Régularisation des Palestiniens en Mauritanie : des avancées pour certains, des exclusions persistantes pour les Noirs mauritaniens



Nouakchott, 17 août 202, le secrétaire général du ministère de l’Intérieur, de la Décentralisation et du Développement local, Abderrahmane Ould El Hacen, s’est entretenu le 17 août 2026 avec l’ambassadeur de Palestine, Aki Qadih, autour d’un dossier sensible : la régularisation de la situation administrative des ressortissants palestiniens résidant en Mauritanie, en vue de la délivrance d’actes de naissance et de numéros d’identité nationale.

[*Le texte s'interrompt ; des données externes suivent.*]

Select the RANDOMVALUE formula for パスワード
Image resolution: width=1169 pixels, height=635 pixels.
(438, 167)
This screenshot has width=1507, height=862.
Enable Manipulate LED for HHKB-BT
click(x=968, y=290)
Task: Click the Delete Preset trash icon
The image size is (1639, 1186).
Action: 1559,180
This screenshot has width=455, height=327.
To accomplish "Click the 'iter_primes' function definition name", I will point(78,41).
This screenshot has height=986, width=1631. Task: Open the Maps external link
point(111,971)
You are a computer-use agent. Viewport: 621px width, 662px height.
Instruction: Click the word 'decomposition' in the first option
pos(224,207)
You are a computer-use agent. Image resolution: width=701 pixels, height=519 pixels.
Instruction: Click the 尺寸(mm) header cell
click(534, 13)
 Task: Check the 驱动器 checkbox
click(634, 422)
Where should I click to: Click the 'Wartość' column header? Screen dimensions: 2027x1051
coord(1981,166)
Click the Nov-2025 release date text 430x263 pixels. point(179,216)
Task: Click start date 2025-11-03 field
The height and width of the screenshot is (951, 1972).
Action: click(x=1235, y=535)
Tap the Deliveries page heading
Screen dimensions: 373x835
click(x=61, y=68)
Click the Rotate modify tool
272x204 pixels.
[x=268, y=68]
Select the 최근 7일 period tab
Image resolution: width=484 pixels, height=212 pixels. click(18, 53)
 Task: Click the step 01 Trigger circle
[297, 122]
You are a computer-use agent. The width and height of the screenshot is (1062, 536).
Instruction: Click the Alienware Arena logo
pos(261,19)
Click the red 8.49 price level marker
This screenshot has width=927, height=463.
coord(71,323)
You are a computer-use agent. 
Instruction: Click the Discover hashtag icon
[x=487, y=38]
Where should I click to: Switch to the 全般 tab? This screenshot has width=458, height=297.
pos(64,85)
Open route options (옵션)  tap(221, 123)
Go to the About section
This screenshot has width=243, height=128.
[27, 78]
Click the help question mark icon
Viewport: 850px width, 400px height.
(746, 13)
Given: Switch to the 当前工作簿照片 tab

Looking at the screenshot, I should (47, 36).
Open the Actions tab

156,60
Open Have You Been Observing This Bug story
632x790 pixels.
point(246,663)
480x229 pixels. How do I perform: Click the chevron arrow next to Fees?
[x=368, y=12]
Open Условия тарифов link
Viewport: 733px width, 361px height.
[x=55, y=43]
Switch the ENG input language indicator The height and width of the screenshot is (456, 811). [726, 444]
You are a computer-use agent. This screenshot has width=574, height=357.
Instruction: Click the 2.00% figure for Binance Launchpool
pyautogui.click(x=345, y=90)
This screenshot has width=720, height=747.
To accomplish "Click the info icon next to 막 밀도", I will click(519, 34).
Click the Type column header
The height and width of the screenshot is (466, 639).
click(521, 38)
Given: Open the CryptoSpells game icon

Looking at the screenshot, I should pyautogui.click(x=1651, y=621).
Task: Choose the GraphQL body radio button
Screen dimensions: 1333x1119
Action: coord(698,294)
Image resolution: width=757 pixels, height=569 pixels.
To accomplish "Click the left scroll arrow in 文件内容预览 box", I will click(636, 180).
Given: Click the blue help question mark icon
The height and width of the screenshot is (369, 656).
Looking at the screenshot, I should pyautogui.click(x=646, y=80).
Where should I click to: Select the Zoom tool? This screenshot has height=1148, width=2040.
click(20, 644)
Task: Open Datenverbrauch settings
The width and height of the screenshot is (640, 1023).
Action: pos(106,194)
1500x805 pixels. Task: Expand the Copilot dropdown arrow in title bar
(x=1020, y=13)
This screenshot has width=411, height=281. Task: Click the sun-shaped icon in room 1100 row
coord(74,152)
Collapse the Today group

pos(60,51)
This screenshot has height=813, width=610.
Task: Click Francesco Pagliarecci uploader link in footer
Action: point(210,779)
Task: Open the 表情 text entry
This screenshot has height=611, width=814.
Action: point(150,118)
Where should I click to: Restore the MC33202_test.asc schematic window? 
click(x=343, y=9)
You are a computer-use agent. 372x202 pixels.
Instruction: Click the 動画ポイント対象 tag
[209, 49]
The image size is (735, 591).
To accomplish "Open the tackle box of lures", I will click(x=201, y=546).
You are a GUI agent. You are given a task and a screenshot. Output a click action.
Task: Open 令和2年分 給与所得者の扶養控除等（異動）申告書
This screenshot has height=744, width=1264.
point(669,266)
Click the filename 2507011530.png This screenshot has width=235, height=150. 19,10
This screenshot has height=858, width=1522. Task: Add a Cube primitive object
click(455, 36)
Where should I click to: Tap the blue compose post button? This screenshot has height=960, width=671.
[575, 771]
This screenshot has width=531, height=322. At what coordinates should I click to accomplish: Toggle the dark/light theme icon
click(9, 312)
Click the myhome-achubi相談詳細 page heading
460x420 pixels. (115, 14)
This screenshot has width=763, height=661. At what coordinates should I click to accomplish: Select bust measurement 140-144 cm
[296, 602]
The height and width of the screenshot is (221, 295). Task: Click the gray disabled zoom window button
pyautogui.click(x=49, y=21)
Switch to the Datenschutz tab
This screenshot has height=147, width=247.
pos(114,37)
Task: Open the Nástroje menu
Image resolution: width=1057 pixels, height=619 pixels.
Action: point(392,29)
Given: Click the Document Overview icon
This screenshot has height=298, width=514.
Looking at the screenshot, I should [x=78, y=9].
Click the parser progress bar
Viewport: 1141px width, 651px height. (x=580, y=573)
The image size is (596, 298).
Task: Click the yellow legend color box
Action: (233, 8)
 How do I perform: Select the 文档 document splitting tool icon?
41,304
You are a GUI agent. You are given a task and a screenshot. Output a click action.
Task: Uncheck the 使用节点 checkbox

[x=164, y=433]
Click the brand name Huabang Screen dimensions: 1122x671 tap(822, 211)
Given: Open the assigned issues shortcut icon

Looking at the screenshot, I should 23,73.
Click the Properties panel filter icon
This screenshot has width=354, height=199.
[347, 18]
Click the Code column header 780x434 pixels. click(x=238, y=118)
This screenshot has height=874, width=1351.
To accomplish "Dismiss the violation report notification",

Selon des sources proches du ministère et des représentants de la communauté palestinienne, la rencontre visait à faciliter l’obtention de documents d’état civil et d’identification afin d’intégrer ces personnes aux procédures nationales d’enrôlement. Le ministère aurait, d’après ces mêmes sources, manifesté la volonté d’accélérer les démarches, y compris par des mesures facilitatrices de naturalisation pour les Palestiniens « en tant que membres de la communauté arabe ».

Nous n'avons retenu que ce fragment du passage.